#### [Records provided]

—————

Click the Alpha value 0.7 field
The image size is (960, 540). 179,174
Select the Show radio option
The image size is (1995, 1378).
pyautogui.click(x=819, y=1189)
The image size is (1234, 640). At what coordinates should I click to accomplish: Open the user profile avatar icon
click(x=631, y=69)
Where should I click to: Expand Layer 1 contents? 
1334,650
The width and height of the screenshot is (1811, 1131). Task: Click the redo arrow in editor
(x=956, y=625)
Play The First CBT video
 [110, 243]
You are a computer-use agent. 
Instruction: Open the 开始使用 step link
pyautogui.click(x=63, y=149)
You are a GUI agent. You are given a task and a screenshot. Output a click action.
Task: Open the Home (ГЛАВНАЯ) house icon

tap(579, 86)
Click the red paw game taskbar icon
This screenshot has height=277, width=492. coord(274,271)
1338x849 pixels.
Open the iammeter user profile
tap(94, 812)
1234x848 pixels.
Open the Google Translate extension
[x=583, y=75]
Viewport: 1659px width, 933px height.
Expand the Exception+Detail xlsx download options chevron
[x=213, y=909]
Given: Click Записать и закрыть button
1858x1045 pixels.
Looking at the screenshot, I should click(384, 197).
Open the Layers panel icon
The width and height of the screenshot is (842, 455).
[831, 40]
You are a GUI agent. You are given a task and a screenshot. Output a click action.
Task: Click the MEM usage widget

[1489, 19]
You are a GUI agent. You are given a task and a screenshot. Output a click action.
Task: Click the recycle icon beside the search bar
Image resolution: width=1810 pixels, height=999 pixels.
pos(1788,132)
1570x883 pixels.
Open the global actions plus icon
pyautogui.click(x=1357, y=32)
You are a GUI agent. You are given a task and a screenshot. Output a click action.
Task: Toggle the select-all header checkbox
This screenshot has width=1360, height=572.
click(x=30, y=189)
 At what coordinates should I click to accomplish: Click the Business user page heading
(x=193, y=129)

—————

#### [Try it]
Retype all the material above precisely, with no line left out.

#### [Written response]
Click the Alpha value 0.7 field
The image size is (960, 540). 179,174
Select the Show radio option
The image size is (1995, 1378).
pyautogui.click(x=819, y=1189)
The image size is (1234, 640). At what coordinates should I click to accomplish: Open the user profile avatar icon
click(x=631, y=69)
Where should I click to: Expand Layer 1 contents? 
1334,650
The width and height of the screenshot is (1811, 1131). Task: Click the redo arrow in editor
(x=956, y=625)
Play The First CBT video
 [110, 243]
You are a computer-use agent. 
Instruction: Open the 开始使用 step link
pyautogui.click(x=63, y=149)
You are a GUI agent. You are given a task and a screenshot. Output a click action.
Task: Open the Home (ГЛАВНАЯ) house icon

tap(579, 86)
Click the red paw game taskbar icon
This screenshot has height=277, width=492. coord(274,271)
1338x849 pixels.
Open the iammeter user profile
tap(94, 812)
1234x848 pixels.
Open the Google Translate extension
[x=583, y=75]
Viewport: 1659px width, 933px height.
Expand the Exception+Detail xlsx download options chevron
[x=213, y=909]
Given: Click Записать и закрыть button
1858x1045 pixels.
Looking at the screenshot, I should click(384, 197).
Open the Layers panel icon
The width and height of the screenshot is (842, 455).
[831, 40]
You are a GUI agent. You are given a task and a screenshot. Output a click action.
Task: Click the MEM usage widget

[1489, 19]
You are a GUI agent. You are given a task and a screenshot. Output a click action.
Task: Click the recycle icon beside the search bar
Image resolution: width=1810 pixels, height=999 pixels.
pos(1788,132)
1570x883 pixels.
Open the global actions plus icon
pyautogui.click(x=1357, y=32)
You are a GUI agent. You are given a task and a screenshot. Output a click action.
Task: Toggle the select-all header checkbox
This screenshot has width=1360, height=572.
click(x=30, y=189)
 At what coordinates should I click to accomplish: Click the Business user page heading
(x=193, y=129)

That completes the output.